## [To be done]
Echo the lines of the records below word for word, leaving out the pictures.

## [Data supplied]
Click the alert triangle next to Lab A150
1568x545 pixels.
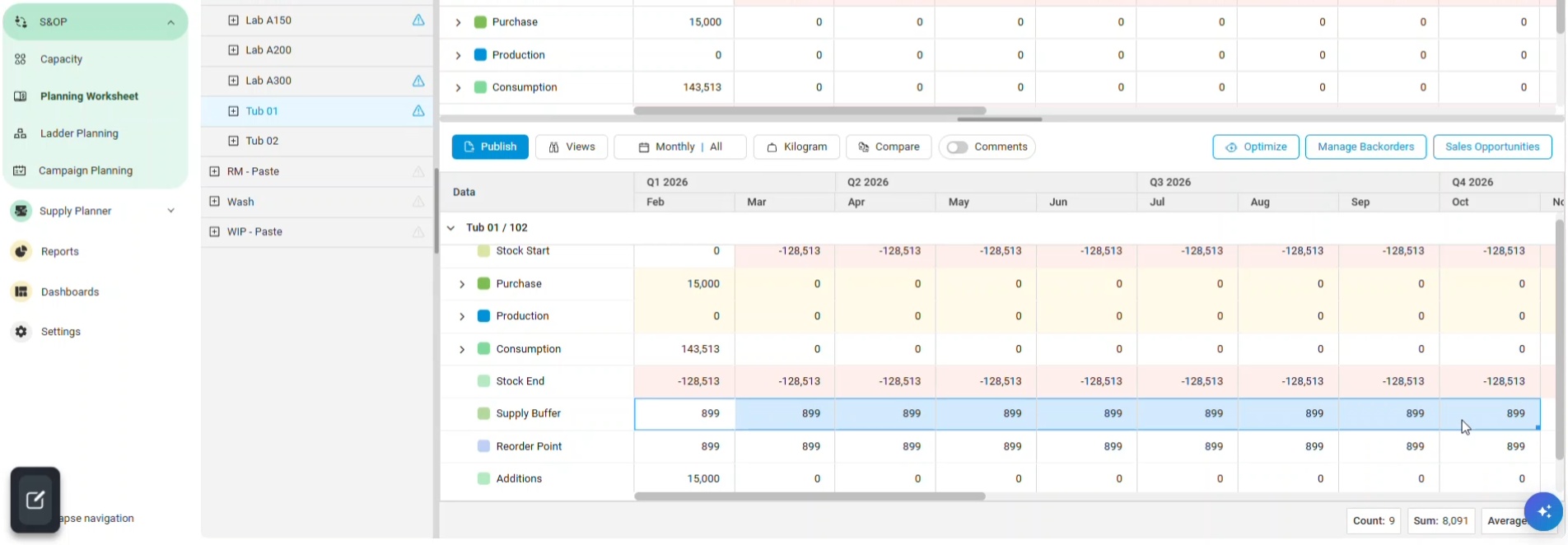418,20
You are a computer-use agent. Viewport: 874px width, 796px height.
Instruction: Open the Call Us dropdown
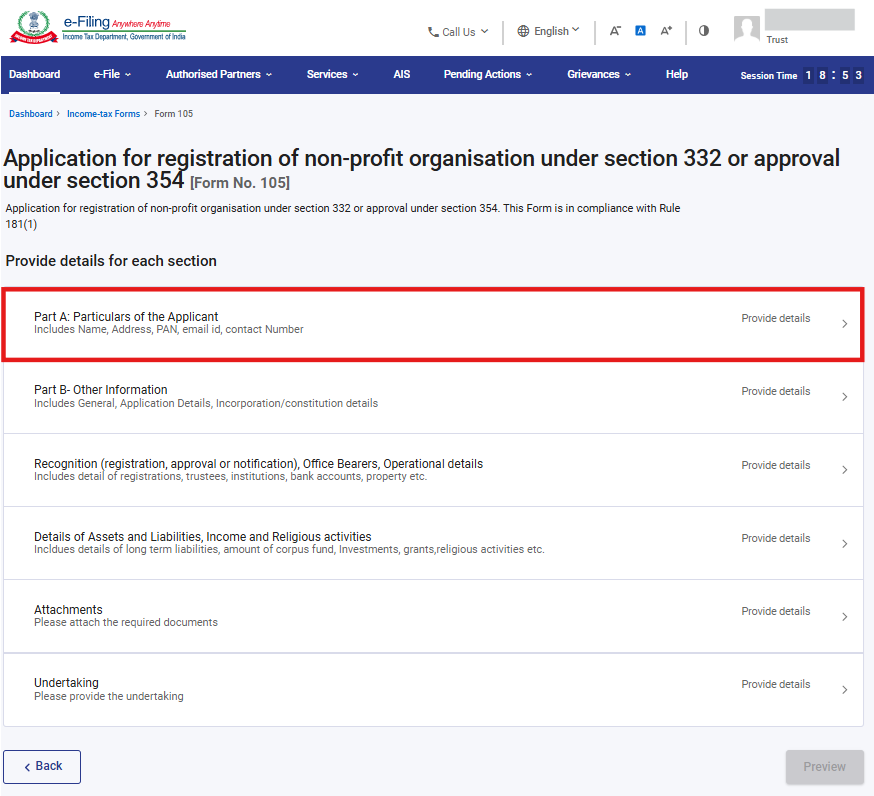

## [Reply]
Click the alert triangle next to Lab A150
1568x545 pixels.
418,20
You are a computer-use agent. Viewport: 874px width, 796px height.
Instruction: Open the Call Us dropdown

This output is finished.